Using the box cutter, we’ll remove the remaining extra cardboard entirely, from top to bottom, by leaving half the width of the object as space on the cardboard (like we did before).
3rd Step: Size-specific
Put the object along the top or bottom of the cardboard so you can trim it to size. Do not force the thing to the very edge! You must leave half the width of the item’s side as additional cardboard that may fold up onto the item’s sides.
Leaving half of the object’s width as additional cardboard, cut off the remainder of the surplus cardboard entirely from the side.
4th Step: Flip and Fold
Remove the object from the cardboard and turn it over to the other side. Fold following the cut lines and see how quickly and elegantly it bends and produces the box’s four edges!
Fold the box shut after inserting the object. The first time I tape a box, I wait until the sides are fixed, but since this is the first box, you may find that it is faster to tape it now, where the edges meet from top to bottom.
Step 5: Repair the Sides
Look at one of the two open sides to reveal your item’s side and some extra cardboard leftover. This is what you have to store over to create the box’s side.
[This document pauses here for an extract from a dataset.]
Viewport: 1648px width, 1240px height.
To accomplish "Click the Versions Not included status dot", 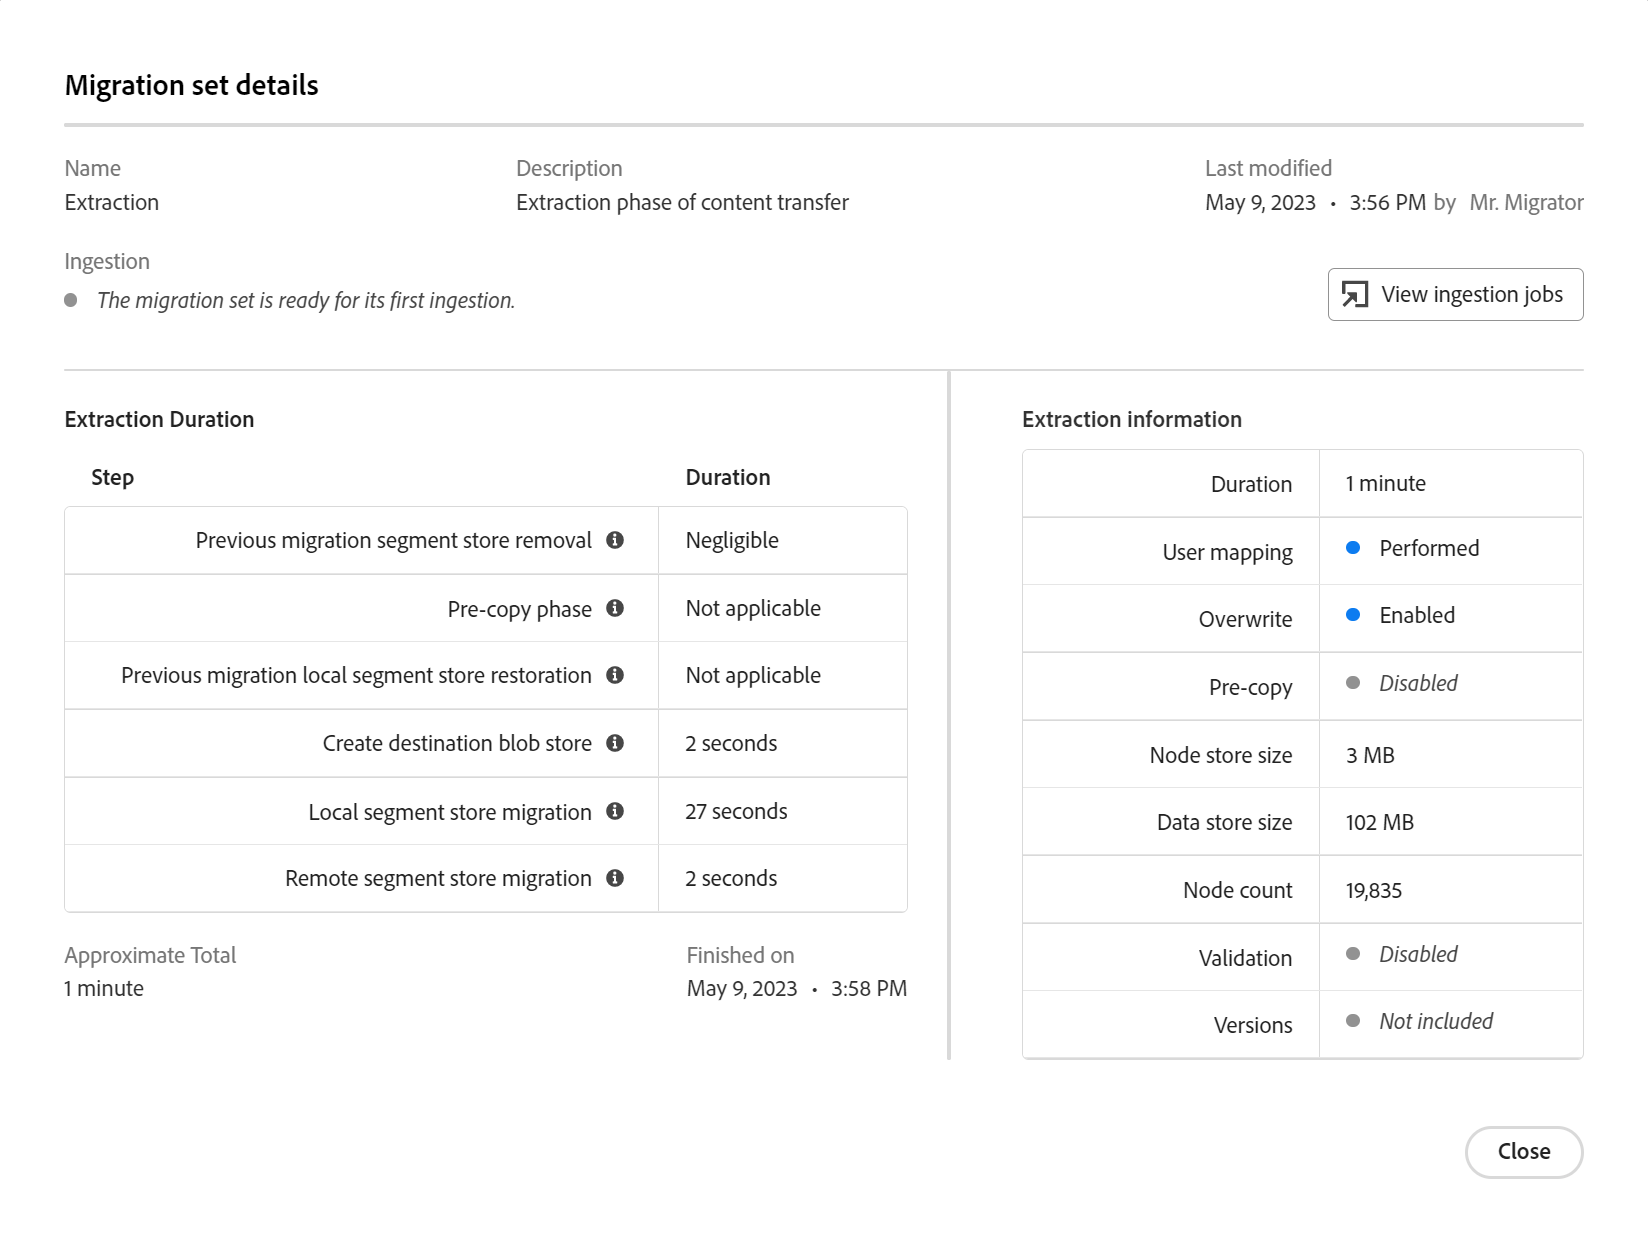I will pyautogui.click(x=1353, y=1021).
You should clip four separate tabs from the exposed corners, with the box cutter, cut from the inside out, beginning at the object and working your way away from it. As well as the four cut lines along the outer edge of the cardboard object, it now needs to be cut in this way at the four corners as well—rep for the other side of the box.
Then you’ll be able to tape the box. You may tape it all together or in sections. You might have to apply a little more tape if you believe your box requires more tape. But a box that is well-fitted and well-cut only needs to be taped along the edges.
Step 6: Voila!
If you have a delicate item, use bubble wrap instead of a bespoke cardboard box. You may even stretch out and make your own triangular box to accommodate posters or an oblong or unusual-shaped box to fit anything.
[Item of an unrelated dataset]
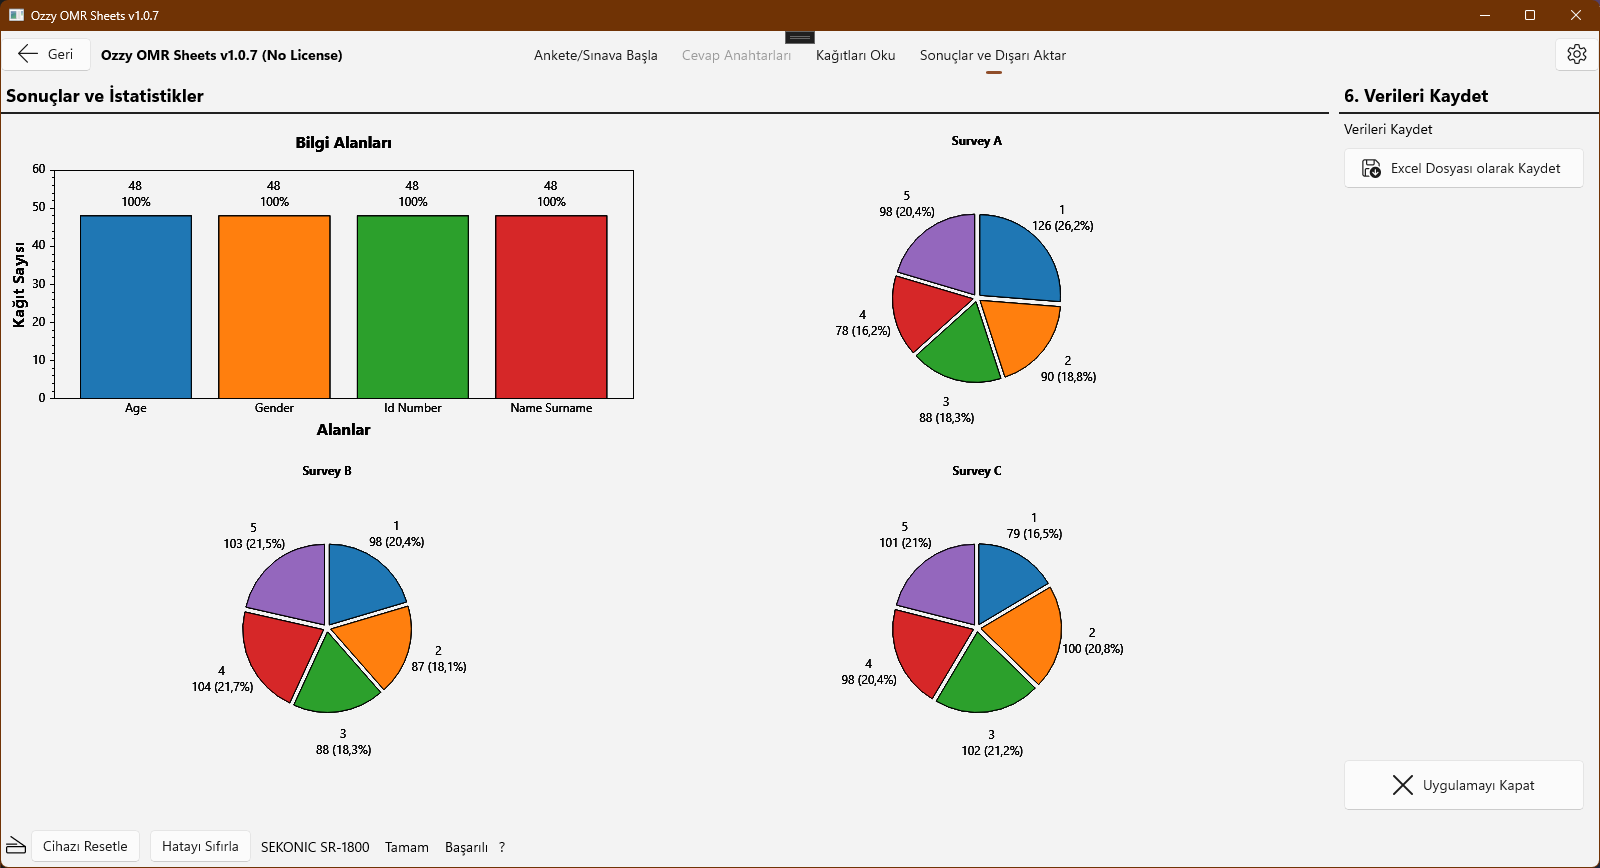Open the Ankete/Sınava Başla tab
The image size is (1600, 868).
tap(595, 55)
But that’s not all. You can save money by using less tape, no packing peanuts or foam, and a lower postage/shipping cost if you are delivering in the smallest/lightest box feasible. And, on top of that, you’re recycling boxes by giving them a second chance!
Should I buy custom boxes?
There are plenty of businesses that are doing it correctly. It is OK to keep an eye on the competitors. Check your social media networks to see who is getting the most unboxing hype and get some ideas.
Don’t Forget About the Practicalities
You could be overjoyed with your beautifully designed custom boxes, complete with branded tissue paper and logo-inspired stickers. But don’t forget about the practical necessities for delivering your products.
Profits are important since you’re ultimately operating a company. It’s essential to consider transportation expenses, which depend upon the size and weight. Another responsibility is to make certain that your items get to their destination in one piece.
Packaging must also be functional and safeguard the contents. You may have lovely high-end boxes that you decorate with exquisite wrapping. But if your things are broken, your buyers will remember just that. And broken products aren’t going to go down well in an unpacking video.
There are several alternatives available for custom boxes and customized packaging. You don’t want to go overboard. But you do want to take advantage of this simple technique to market your company. Don’t undersell your stuff. Take full advantage of displaying your things in their finest light. Also, utilize careful packaging to provide your consumers with a customized, one-of-a-kind experience they’ll want to share.